A New Tool for Robust Estimation and Identification of Unusual Data Points
Most consistent estimators are what Müller (2007) terms “highly fragile”: prone to total breakdown in the presence of a handful of unusual data points. This compromises inference. Robust estimation is a (seldom-used) solution, but commonly used methods have drawbacks. In this paper, building on methods that are relatively unknown in economics, we provide a new tool for robust estimates of mean and covariance, useful both for robust estimation and for detection of unusual data points. It is relatively fast and useful for large data sets. Our performance testing indicates that our baseline method performs on par with, or better than, two of the currently best available methods, and that it works well on benchmark data sets.

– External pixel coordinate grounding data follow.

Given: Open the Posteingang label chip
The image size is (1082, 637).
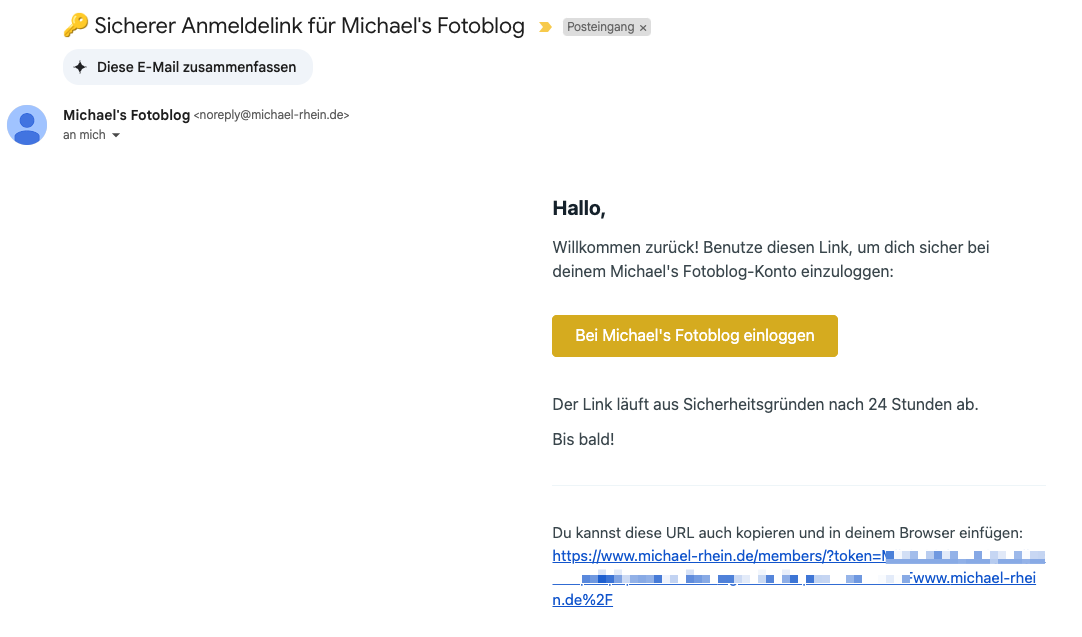Looking at the screenshot, I should click(x=600, y=27).
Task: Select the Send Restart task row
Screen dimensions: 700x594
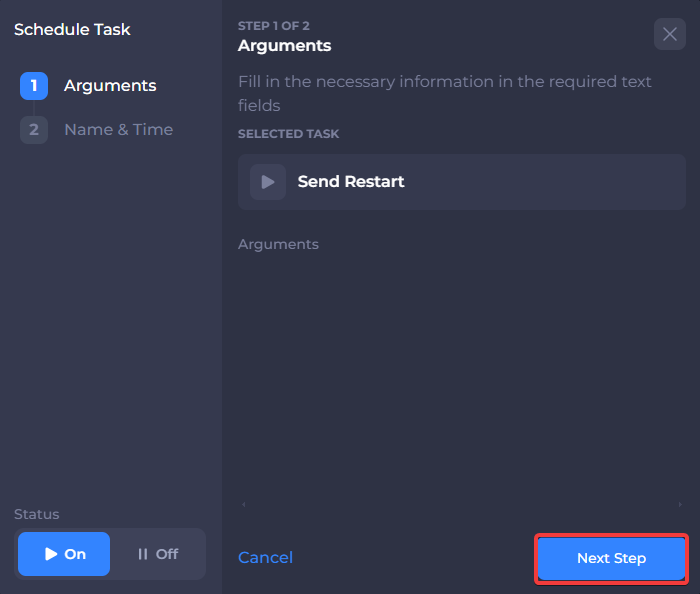Action: click(x=461, y=182)
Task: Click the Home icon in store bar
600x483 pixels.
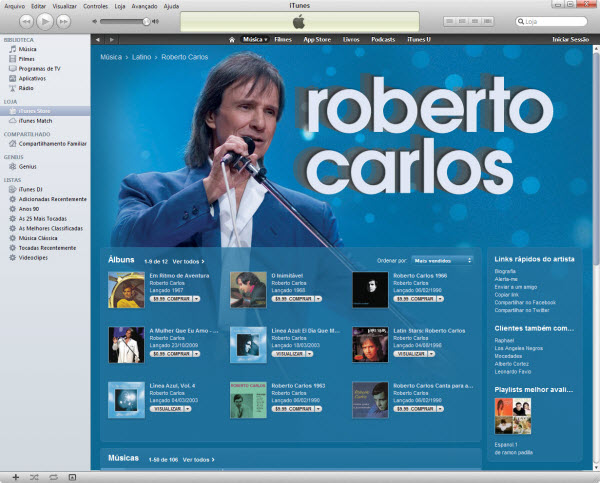Action: [231, 39]
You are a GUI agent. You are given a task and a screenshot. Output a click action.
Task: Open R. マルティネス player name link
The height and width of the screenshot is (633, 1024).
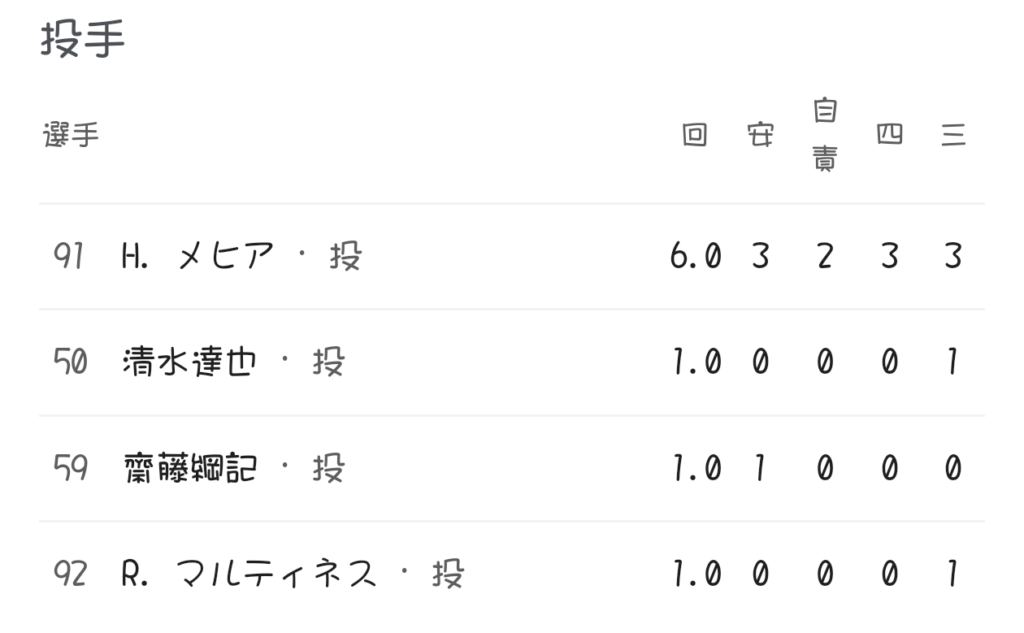click(x=249, y=574)
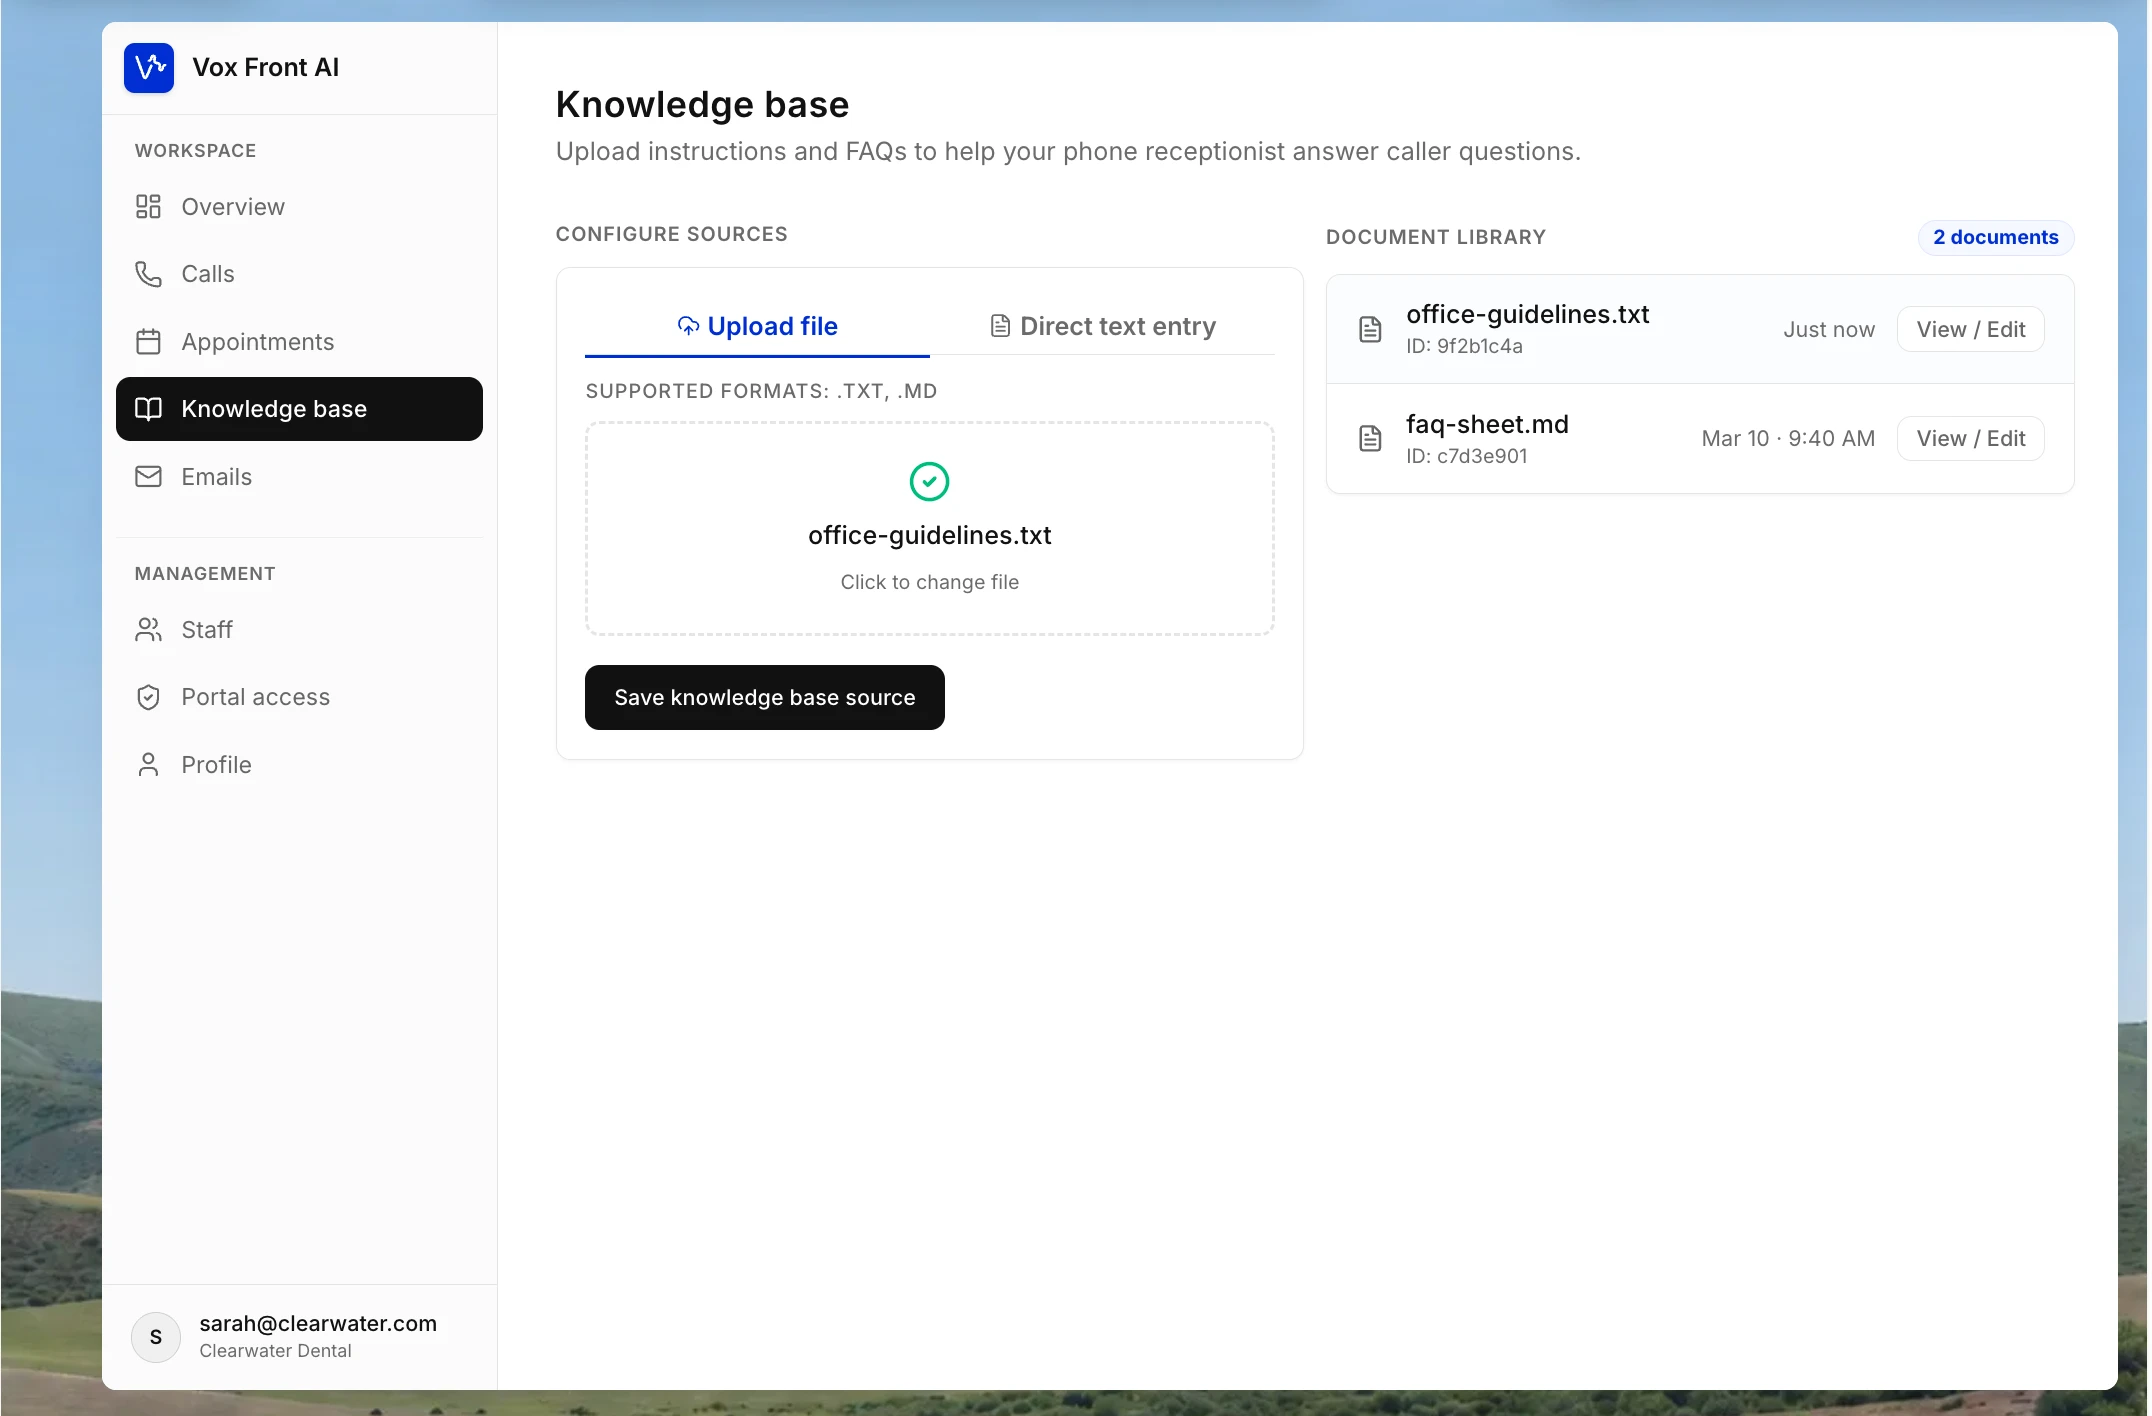Open Appointments using the calendar icon
Image resolution: width=2152 pixels, height=1416 pixels.
[x=148, y=342]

We also demonstrate that the issues we discuss are not merely hypothetical, by re-examining a prominent economic study and demonstrating its central results are driven by a set of unusual points.
JEL codes: C3 C4 C5.
Keywords: big data, machine learning, outlier identification, fragility, robust estimation, detMCD, RMVN.
Suggested citation: Garciga, Christian, and Randal Verbrugge. 2020. “A New Tool for Robust Estimation and Identification of Unusual Data Points.” Federal Reserve Bank of Cleveland, Working Paper No. 20-08. https://doi.org/10.26509/frbc-wp-202008.